Items from a data source
··········
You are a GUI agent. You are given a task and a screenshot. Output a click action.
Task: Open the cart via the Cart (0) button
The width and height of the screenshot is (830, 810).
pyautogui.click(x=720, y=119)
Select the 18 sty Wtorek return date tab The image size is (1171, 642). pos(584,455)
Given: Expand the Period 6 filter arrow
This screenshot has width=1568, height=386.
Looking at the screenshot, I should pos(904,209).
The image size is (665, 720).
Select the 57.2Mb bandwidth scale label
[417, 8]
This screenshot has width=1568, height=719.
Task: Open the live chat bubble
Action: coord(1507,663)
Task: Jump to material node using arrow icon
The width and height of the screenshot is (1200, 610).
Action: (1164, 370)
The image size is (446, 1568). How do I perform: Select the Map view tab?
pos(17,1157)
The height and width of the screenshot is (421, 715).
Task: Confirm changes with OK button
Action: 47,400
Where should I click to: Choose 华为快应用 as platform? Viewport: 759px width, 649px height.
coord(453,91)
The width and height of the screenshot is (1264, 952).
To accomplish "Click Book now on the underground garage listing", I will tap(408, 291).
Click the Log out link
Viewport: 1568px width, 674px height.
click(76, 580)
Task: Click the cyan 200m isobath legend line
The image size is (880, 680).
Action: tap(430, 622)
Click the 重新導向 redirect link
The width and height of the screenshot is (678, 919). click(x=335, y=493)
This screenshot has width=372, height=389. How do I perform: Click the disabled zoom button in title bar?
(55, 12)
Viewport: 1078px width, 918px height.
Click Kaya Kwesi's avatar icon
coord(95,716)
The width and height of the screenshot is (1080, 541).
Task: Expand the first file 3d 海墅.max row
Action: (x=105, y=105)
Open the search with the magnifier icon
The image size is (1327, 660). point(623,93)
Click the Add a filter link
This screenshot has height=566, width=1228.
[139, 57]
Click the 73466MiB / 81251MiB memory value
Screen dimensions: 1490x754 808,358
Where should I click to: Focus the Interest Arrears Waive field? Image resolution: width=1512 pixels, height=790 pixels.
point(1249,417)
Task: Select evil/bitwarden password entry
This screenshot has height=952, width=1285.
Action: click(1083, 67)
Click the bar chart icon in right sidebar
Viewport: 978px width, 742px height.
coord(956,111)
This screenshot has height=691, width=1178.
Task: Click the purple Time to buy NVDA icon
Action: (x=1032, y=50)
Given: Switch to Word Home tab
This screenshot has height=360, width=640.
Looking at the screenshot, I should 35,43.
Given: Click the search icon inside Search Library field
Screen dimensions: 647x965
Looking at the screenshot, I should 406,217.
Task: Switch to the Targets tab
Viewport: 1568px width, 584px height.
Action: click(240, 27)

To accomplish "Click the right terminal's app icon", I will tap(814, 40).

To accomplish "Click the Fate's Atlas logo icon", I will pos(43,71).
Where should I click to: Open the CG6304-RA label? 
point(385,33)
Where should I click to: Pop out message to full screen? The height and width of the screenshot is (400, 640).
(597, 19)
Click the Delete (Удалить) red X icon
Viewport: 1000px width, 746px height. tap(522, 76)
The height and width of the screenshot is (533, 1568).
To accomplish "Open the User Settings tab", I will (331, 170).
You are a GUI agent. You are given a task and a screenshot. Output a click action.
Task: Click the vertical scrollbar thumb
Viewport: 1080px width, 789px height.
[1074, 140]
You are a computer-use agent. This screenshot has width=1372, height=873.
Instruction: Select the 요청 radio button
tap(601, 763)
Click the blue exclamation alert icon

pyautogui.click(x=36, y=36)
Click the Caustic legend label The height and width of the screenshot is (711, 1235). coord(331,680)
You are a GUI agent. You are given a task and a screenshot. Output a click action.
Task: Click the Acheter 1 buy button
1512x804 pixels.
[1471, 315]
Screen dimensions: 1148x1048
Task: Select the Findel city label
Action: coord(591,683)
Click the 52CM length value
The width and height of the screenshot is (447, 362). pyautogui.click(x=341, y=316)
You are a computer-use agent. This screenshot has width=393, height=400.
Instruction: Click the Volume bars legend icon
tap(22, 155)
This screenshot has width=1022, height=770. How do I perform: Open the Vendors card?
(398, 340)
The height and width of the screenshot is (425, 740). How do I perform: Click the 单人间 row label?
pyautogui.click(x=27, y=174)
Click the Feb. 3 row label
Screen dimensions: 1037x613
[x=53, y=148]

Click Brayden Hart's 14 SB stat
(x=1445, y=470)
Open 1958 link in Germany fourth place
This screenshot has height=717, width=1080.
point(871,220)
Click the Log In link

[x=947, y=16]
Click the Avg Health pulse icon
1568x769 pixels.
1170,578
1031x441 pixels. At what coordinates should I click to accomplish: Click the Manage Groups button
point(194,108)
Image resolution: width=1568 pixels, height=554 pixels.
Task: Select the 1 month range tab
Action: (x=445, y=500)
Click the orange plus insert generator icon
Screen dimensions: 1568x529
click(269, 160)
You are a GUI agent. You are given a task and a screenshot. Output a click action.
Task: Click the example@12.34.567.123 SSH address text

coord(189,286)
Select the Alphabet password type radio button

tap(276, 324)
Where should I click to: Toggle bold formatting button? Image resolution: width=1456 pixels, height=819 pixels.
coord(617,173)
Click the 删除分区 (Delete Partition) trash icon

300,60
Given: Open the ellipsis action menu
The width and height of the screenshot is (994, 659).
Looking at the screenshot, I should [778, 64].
··········
- _WORK INSTRUCTION_:
All of the data above needs to be given again exactly.

- _OUTPUT BELOW_:
You are a GUI agent. You are given a task and a screenshot. Output a click action.
Task: Open the cart via the Cart (0) button
The width and height of the screenshot is (830, 810).
pyautogui.click(x=720, y=119)
Select the 18 sty Wtorek return date tab The image size is (1171, 642). pos(584,455)
Given: Expand the Period 6 filter arrow
This screenshot has width=1568, height=386.
Looking at the screenshot, I should pos(904,209).
The image size is (665, 720).
Select the 57.2Mb bandwidth scale label
[417, 8]
This screenshot has width=1568, height=719.
Task: Open the live chat bubble
Action: coord(1507,663)
Task: Jump to material node using arrow icon
The width and height of the screenshot is (1200, 610).
Action: (1164, 370)
The image size is (446, 1568). How do I perform: Select the Map view tab?
pos(17,1157)
The height and width of the screenshot is (421, 715).
Task: Confirm changes with OK button
Action: 47,400
Where should I click to: Choose 华为快应用 as platform? Viewport: 759px width, 649px height.
coord(453,91)
The width and height of the screenshot is (1264, 952).
To accomplish "Click Book now on the underground garage listing", I will tap(408, 291).
Click the Log out link
Viewport: 1568px width, 674px height.
click(76, 580)
Task: Click the cyan 200m isobath legend line
The image size is (880, 680).
Action: tap(430, 622)
Click the 重新導向 redirect link
The width and height of the screenshot is (678, 919). click(x=335, y=493)
This screenshot has width=372, height=389. How do I perform: Click the disabled zoom button in title bar?
(55, 12)
Viewport: 1078px width, 918px height.
Click Kaya Kwesi's avatar icon
coord(95,716)
The width and height of the screenshot is (1080, 541).
Task: Expand the first file 3d 海墅.max row
Action: (x=105, y=105)
Open the search with the magnifier icon
The image size is (1327, 660). point(623,93)
Click the Add a filter link
This screenshot has height=566, width=1228.
[139, 57]
Click the 73466MiB / 81251MiB memory value
Screen dimensions: 1490x754 808,358
Where should I click to: Focus the Interest Arrears Waive field? Image resolution: width=1512 pixels, height=790 pixels.
point(1249,417)
Task: Select evil/bitwarden password entry
This screenshot has height=952, width=1285.
Action: click(1083, 67)
Click the bar chart icon in right sidebar
Viewport: 978px width, 742px height.
coord(956,111)
This screenshot has height=691, width=1178.
Task: Click the purple Time to buy NVDA icon
Action: (x=1032, y=50)
Given: Switch to Word Home tab
This screenshot has height=360, width=640.
Looking at the screenshot, I should 35,43.
Given: Click the search icon inside Search Library field
Screen dimensions: 647x965
Looking at the screenshot, I should 406,217.
Task: Switch to the Targets tab
Viewport: 1568px width, 584px height.
Action: click(240, 27)

To accomplish "Click the right terminal's app icon", I will tap(814, 40).

To accomplish "Click the Fate's Atlas logo icon", I will pos(43,71).
Where should I click to: Open the CG6304-RA label? 
point(385,33)
Where should I click to: Pop out message to full screen? The height and width of the screenshot is (400, 640).
(597, 19)
Click the Delete (Удалить) red X icon
Viewport: 1000px width, 746px height. tap(522, 76)
The height and width of the screenshot is (533, 1568).
To accomplish "Open the User Settings tab", I will (331, 170).
You are a GUI agent. You are given a task and a screenshot. Output a click action.
Task: Click the vertical scrollbar thumb
Viewport: 1080px width, 789px height.
[1074, 140]
You are a computer-use agent. This screenshot has width=1372, height=873.
Instruction: Select the 요청 radio button
tap(601, 763)
Click the blue exclamation alert icon

pyautogui.click(x=36, y=36)
Click the Caustic legend label The height and width of the screenshot is (711, 1235). coord(331,680)
You are a GUI agent. You are given a task and a screenshot. Output a click action.
Task: Click the Acheter 1 buy button
1512x804 pixels.
[1471, 315]
Screen dimensions: 1148x1048
Task: Select the Findel city label
Action: coord(591,683)
Click the 52CM length value
The width and height of the screenshot is (447, 362). pyautogui.click(x=341, y=316)
You are a computer-use agent. This screenshot has width=393, height=400.
Instruction: Click the Volume bars legend icon
tap(22, 155)
This screenshot has width=1022, height=770. How do I perform: Open the Vendors card?
(398, 340)
The height and width of the screenshot is (425, 740). How do I perform: Click the 单人间 row label?
pyautogui.click(x=27, y=174)
Click the Feb. 3 row label
Screen dimensions: 1037x613
[x=53, y=148]

Click Brayden Hart's 14 SB stat
(x=1445, y=470)
Open 1958 link in Germany fourth place
This screenshot has height=717, width=1080.
point(871,220)
Click the Log In link

[x=947, y=16]
Click the Avg Health pulse icon
1568x769 pixels.
1170,578
1031x441 pixels. At what coordinates should I click to accomplish: Click the Manage Groups button
point(194,108)
Image resolution: width=1568 pixels, height=554 pixels.
Task: Select the 1 month range tab
Action: (x=445, y=500)
Click the orange plus insert generator icon
Screen dimensions: 1568x529
click(269, 160)
You are a GUI agent. You are given a task and a screenshot. Output a click action.
Task: Click the example@12.34.567.123 SSH address text

coord(189,286)
Select the Alphabet password type radio button

tap(276, 324)
Where should I click to: Toggle bold formatting button? Image resolution: width=1456 pixels, height=819 pixels.
coord(617,173)
Click the 删除分区 (Delete Partition) trash icon

300,60
Given: Open the ellipsis action menu
The width and height of the screenshot is (994, 659).
Looking at the screenshot, I should [778, 64].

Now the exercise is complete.